**YOUR TASK:**
All lines after the one containing "Given: Click the Events checkbox label text" are needed, along with that line itself. Please repeat them exactly through the end of the entries.

(Dataset entries)
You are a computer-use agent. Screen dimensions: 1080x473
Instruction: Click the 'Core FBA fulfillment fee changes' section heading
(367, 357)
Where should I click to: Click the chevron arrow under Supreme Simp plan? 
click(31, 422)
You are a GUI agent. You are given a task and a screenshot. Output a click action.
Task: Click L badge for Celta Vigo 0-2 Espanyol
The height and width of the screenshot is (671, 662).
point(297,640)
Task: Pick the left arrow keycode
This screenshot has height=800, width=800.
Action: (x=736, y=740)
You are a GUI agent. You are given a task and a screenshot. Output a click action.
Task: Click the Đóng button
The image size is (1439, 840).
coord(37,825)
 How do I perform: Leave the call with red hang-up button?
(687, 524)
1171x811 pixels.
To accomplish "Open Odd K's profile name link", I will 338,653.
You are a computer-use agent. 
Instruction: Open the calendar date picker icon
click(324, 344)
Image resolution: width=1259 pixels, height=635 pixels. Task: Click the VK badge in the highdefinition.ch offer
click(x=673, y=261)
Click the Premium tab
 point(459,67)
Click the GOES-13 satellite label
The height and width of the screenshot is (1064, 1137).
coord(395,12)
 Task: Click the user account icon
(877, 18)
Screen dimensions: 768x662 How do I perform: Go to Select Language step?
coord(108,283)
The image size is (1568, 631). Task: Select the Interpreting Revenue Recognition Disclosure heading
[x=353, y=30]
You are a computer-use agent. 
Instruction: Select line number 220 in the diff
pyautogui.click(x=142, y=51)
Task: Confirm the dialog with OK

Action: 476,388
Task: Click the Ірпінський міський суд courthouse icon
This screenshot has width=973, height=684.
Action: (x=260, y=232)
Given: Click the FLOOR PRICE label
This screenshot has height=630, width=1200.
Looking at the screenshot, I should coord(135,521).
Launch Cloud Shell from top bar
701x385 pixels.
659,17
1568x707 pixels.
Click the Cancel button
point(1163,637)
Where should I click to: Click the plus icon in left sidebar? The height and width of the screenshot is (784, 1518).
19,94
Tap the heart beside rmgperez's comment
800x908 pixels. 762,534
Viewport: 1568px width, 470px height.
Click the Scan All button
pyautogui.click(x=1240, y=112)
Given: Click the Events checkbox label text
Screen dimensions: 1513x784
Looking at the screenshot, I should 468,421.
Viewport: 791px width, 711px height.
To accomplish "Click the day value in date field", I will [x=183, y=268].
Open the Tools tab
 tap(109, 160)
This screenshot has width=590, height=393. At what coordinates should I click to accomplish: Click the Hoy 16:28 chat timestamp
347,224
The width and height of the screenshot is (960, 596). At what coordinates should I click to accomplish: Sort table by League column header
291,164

**EXPECTED ANSWER:**
Given: Click the Events checkbox label text
Screen dimensions: 1513x784
Looking at the screenshot, I should 468,421.
Viewport: 791px width, 711px height.
To accomplish "Click the day value in date field", I will [x=183, y=268].
Open the Tools tab
 tap(109, 160)
This screenshot has width=590, height=393. At what coordinates should I click to accomplish: Click the Hoy 16:28 chat timestamp
347,224
The width and height of the screenshot is (960, 596). At what coordinates should I click to accomplish: Sort table by League column header
291,164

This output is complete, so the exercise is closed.